→ Text to read:
'''
I can see that an electron is not being pushed away from its nucleus due to expansion, but what about 2 galaxies in different galaxy clusters? are those not held together weakly (by gravity) in a way that’s not enough to defeat the “push” of space expansion?
Can you “expand” on what you mean by the Big Bang being an expansion of a “large” region of space? How large? I understand your desire to steer people away from the idea of an explosion, but dismissing the idea of an initial singularity is new to me. Does this have any connection with Penrose’s notion of scale ceasing to have any meaning when all you have are photons, so that a new Big Bang can follow directly from the expiry of a previous Universe, with no need for an intervening contraction?
Even if you had an initial singularity, it’s still not a point in space, but a moment in time. If you run the Big Bang naively backwards, you don’t get a location of infinite density; you get a time where the whole universe is of infinite density. But even then — once the density reaches the Planck density, we know that quantum gravity will be important, and that Einstein’s equations can’t be used without modification. So we don’t trust the singularity in Einstein’s equations; that’s just probably an indication that you’re trying to use the equations where they don’t apply.
'''
→ Extracted records:
'''
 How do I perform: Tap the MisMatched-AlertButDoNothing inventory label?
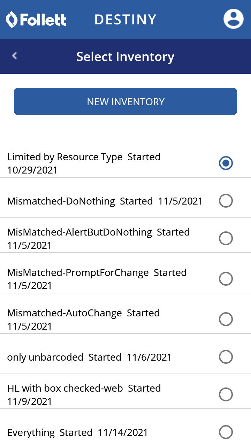[98, 238]
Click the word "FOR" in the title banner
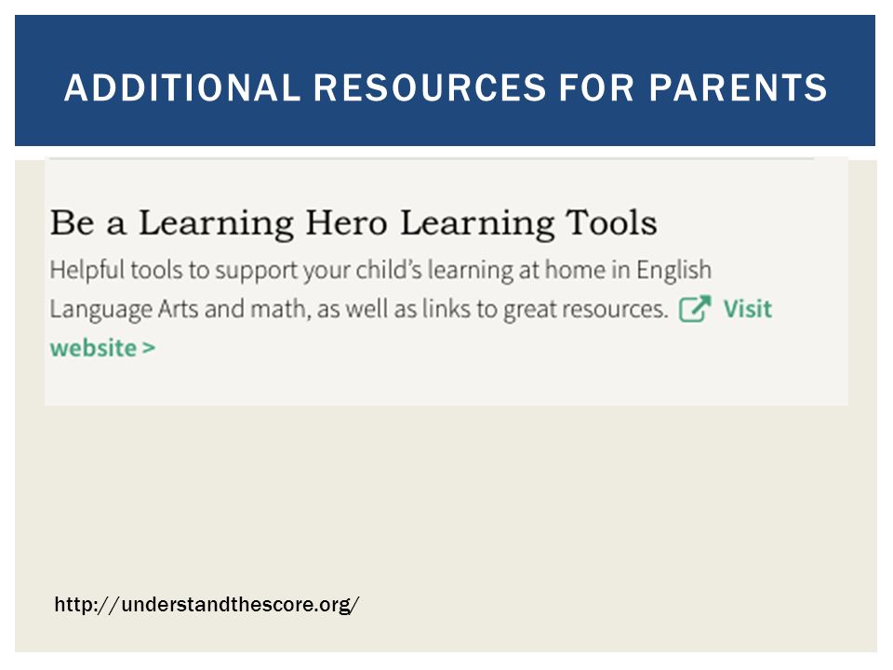The image size is (893, 670). [596, 87]
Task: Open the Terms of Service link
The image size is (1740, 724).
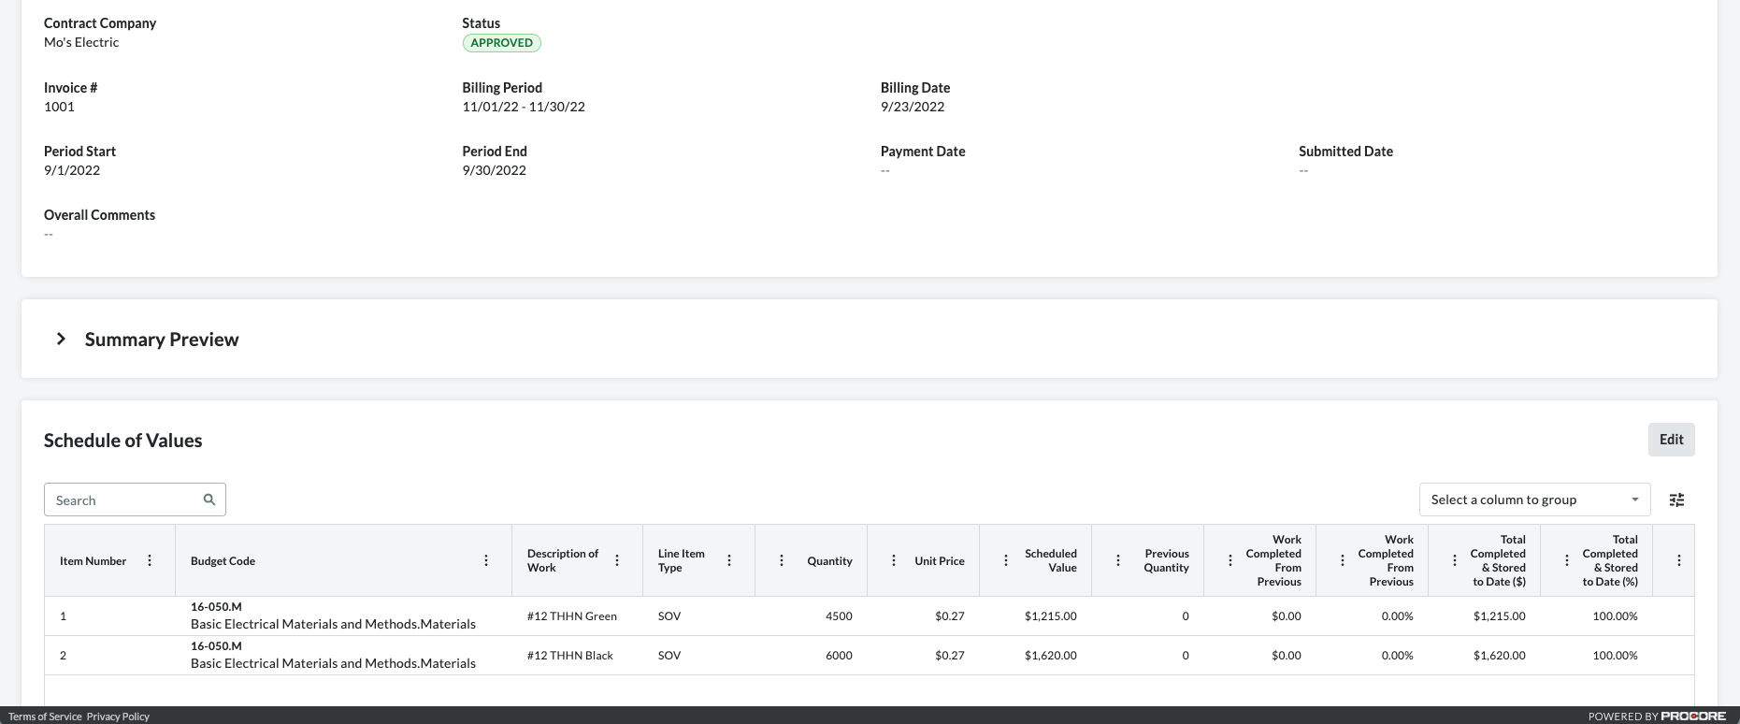Action: 45,717
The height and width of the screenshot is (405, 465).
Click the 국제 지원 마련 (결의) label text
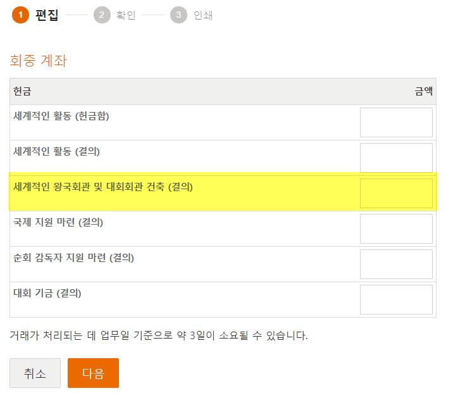pyautogui.click(x=58, y=223)
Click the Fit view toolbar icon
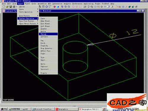Viewport: 148px width, 111px height. (43, 7)
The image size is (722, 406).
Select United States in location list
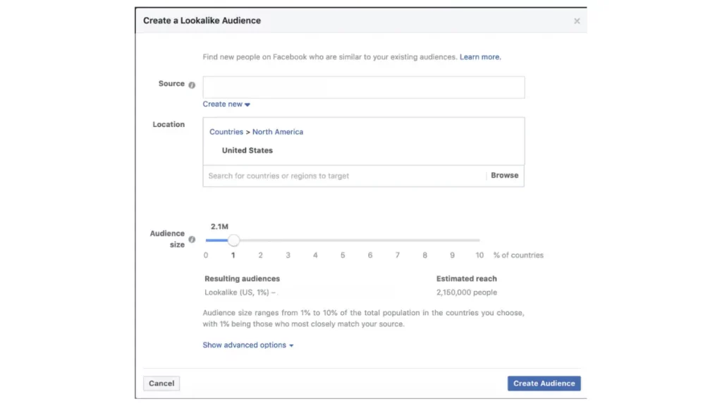coord(247,151)
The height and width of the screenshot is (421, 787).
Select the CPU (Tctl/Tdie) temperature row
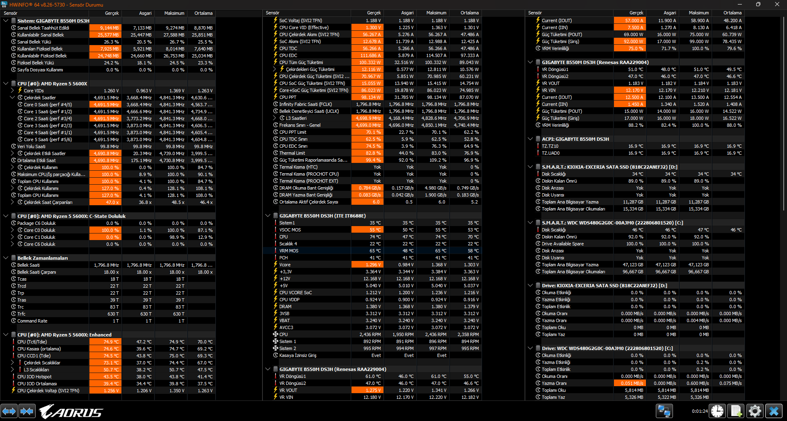(x=108, y=342)
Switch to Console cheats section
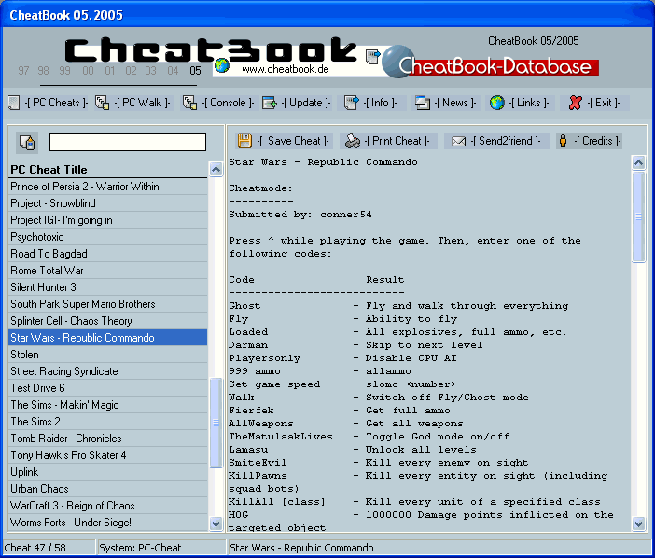655x558 pixels. click(217, 103)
'''
→ Aim: Continue the exchange on cosmic expansion and the Big Bang singularity from its last sentence.

→ Task output:
I don’t understand Penrose’s notion.
No one knows how “large” the initial region of space may have been … it could have been very small or very large … or even if the notion of an “initial” region makes any sense. It’s not clear that space has any meaning at the early stages of the universe; we have examples of theories in which space emerges only later. It’s not even clear that time makes any sense back then either, though that’s hard as heck to think about. So I’m afraid you’re going to have to open your mind and let the possibilities grow larger, rather than grasp for an answer. We don’t have one, and the possibilities are probably larger than we currently realize.
I’ve wondered about the LIGO observatory that is intended to directly detect gravitational waves, by means of it’s 2 long, perpendicular interferometers. A gravitational wave is supposed to alternately stretch/compress space, thereby affecting the 1st leg of the interferometer relative to the 2nd leg.
Why wouldn’t the light waves inside the 1st leg also stretch/compress in the same proportion, resulting in no net signal?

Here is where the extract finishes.